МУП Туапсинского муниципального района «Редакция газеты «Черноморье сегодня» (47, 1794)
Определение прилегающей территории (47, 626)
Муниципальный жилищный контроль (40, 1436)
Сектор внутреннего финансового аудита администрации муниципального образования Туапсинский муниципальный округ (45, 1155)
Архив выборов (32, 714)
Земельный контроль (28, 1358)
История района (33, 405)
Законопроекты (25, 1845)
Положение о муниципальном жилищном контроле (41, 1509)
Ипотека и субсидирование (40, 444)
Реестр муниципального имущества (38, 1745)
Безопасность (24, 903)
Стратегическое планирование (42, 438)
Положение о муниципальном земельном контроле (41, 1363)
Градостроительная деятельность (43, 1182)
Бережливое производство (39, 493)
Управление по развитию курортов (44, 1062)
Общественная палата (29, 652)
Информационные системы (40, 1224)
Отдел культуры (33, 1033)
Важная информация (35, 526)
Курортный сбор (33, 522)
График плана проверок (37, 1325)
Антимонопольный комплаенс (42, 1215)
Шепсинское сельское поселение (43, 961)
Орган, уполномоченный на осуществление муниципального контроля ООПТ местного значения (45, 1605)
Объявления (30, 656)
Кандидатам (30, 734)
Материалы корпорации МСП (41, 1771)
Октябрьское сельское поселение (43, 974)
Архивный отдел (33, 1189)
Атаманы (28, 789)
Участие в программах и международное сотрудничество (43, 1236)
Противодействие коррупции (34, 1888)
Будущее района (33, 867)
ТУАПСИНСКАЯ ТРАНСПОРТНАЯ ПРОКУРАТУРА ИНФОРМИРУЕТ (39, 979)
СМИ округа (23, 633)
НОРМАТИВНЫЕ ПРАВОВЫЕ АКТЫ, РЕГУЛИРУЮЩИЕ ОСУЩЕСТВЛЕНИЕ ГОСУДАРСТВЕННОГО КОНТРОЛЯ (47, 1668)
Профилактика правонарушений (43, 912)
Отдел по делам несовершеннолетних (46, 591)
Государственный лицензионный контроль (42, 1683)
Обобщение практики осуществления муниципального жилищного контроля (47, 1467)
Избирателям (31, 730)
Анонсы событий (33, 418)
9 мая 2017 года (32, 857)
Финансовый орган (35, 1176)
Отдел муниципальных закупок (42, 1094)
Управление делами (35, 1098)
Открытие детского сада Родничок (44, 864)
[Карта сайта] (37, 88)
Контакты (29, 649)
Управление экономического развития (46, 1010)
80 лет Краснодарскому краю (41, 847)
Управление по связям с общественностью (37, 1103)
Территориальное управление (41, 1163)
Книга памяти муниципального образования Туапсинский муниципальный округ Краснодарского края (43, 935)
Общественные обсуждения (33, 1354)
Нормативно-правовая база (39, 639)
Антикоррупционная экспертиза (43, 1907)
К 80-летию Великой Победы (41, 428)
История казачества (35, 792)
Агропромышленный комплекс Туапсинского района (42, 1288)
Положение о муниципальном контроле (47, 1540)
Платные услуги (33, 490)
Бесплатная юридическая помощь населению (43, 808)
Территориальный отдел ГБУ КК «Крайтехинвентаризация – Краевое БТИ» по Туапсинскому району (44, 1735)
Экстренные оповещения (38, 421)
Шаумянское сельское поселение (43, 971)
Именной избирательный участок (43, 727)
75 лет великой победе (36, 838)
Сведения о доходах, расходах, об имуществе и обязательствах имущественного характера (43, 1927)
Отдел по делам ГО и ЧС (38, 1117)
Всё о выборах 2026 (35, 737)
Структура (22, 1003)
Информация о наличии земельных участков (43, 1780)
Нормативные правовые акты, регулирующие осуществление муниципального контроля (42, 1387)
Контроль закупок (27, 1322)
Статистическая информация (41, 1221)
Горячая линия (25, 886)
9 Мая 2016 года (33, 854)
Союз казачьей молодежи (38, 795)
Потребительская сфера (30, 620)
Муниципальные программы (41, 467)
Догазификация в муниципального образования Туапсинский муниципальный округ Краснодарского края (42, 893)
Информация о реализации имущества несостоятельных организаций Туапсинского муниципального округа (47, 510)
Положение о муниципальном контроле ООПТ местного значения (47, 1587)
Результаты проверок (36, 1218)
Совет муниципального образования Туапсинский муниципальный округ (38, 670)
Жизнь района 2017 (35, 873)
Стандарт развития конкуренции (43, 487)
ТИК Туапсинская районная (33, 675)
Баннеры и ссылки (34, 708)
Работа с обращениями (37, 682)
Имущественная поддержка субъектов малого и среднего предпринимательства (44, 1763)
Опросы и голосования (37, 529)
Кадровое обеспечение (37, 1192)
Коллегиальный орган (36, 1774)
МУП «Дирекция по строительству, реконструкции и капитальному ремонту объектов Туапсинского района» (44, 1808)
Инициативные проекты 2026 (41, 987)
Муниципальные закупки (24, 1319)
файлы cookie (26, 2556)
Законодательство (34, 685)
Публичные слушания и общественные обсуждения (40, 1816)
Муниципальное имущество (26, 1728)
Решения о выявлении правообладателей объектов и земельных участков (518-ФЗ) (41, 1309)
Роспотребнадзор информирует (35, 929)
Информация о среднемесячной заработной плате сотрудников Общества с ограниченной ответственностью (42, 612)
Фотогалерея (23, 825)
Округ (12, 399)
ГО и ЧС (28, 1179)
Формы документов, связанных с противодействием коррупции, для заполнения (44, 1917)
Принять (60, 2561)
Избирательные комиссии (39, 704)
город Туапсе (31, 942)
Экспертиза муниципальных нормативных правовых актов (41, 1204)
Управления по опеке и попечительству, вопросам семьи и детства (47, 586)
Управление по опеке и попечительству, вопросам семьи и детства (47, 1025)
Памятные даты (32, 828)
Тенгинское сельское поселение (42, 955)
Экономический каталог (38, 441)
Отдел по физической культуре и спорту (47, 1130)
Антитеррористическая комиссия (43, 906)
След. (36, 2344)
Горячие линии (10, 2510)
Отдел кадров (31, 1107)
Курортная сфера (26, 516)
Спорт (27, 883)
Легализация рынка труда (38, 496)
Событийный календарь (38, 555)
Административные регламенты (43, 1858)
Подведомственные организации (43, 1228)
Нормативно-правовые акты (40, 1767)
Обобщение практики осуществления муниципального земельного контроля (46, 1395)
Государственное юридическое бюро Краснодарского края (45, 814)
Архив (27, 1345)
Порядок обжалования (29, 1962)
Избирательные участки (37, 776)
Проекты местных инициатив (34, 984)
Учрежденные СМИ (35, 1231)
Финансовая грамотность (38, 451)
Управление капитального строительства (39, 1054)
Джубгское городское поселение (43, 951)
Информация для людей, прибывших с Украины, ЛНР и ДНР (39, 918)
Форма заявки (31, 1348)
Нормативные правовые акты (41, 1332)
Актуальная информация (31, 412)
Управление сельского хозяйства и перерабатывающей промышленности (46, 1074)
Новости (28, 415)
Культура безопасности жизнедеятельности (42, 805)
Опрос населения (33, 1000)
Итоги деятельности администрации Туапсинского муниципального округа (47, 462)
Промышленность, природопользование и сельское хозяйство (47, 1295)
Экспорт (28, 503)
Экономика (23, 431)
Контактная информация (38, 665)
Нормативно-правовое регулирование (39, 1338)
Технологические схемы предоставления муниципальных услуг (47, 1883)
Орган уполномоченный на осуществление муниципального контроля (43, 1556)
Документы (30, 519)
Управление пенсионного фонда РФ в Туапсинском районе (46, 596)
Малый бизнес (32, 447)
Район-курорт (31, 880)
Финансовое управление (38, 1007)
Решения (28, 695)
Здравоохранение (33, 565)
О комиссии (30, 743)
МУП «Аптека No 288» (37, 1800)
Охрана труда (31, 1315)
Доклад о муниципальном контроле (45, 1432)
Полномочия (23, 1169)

::::

- Brief -
What you return must be the lines above that run from the line with "Ипотека и субсидирование (40, 444)" to the line with "Нормативно-правовая база (39, 639)", inclusive, each copied exactly.

- Solved problem -
Ипотека и субсидирование (40, 444)
Реестр муниципального имущества (38, 1745)
Безопасность (24, 903)
Стратегическое планирование (42, 438)
Положение о муниципальном земельном контроле (41, 1363)
Градостроительная деятельность (43, 1182)
Бережливое производство (39, 493)
Управление по развитию курортов (44, 1062)
Общественная палата (29, 652)
Информационные системы (40, 1224)
Отдел культуры (33, 1033)
Важная информация (35, 526)
Курортный сбор (33, 522)
График плана проверок (37, 1325)
Антимонопольный комплаенс (42, 1215)
Шепсинское сельское поселение (43, 961)
Орган, уполномоченный на осуществление муниципального контроля ООПТ местного значения (45, 1605)
Объявления (30, 656)
Кандидатам (30, 734)
Материалы корпорации МСП (41, 1771)
Октябрьское сельское поселение (43, 974)
Архивный отдел (33, 1189)
Атаманы (28, 789)
Участие в программах и международное сотрудничество (43, 1236)
Противодействие коррупции (34, 1888)
Будущее района (33, 867)
ТУАПСИНСКАЯ ТРАНСПОРТНАЯ ПРОКУРАТУРА ИНФОРМИРУЕТ (39, 979)
СМИ округа (23, 633)
НОРМАТИВНЫЕ ПРАВОВЫЕ АКТЫ, РЕГУЛИРУЮЩИЕ ОСУЩЕСТВЛЕНИЕ ГОСУДАРСТВЕННОГО КОНТРОЛЯ (47, 1668)
Профилактика правонарушений (43, 912)
Отдел по делам несовершеннолетних (46, 591)
Государственный лицензионный контроль (42, 1683)
Обобщение практики осуществления муниципального жилищного контроля (47, 1467)
Избирателям (31, 730)
Анонсы событий (33, 418)
9 мая 2017 года (32, 857)
Финансовый орган (35, 1176)
Отдел муниципальных закупок (42, 1094)
Управление делами (35, 1098)
Открытие детского сада Родничок (44, 864)
[Карта сайта] (37, 88)
Контакты (29, 649)
Управление экономического развития (46, 1010)
80 лет Краснодарскому краю (41, 847)
Управление по связям с общественностью (37, 1103)
Территориальное управление (41, 1163)
Книга памяти муниципального образования Туапсинский муниципальный округ Краснодарского края (43, 935)
Общественные обсуждения (33, 1354)
Нормативно-правовая база (39, 639)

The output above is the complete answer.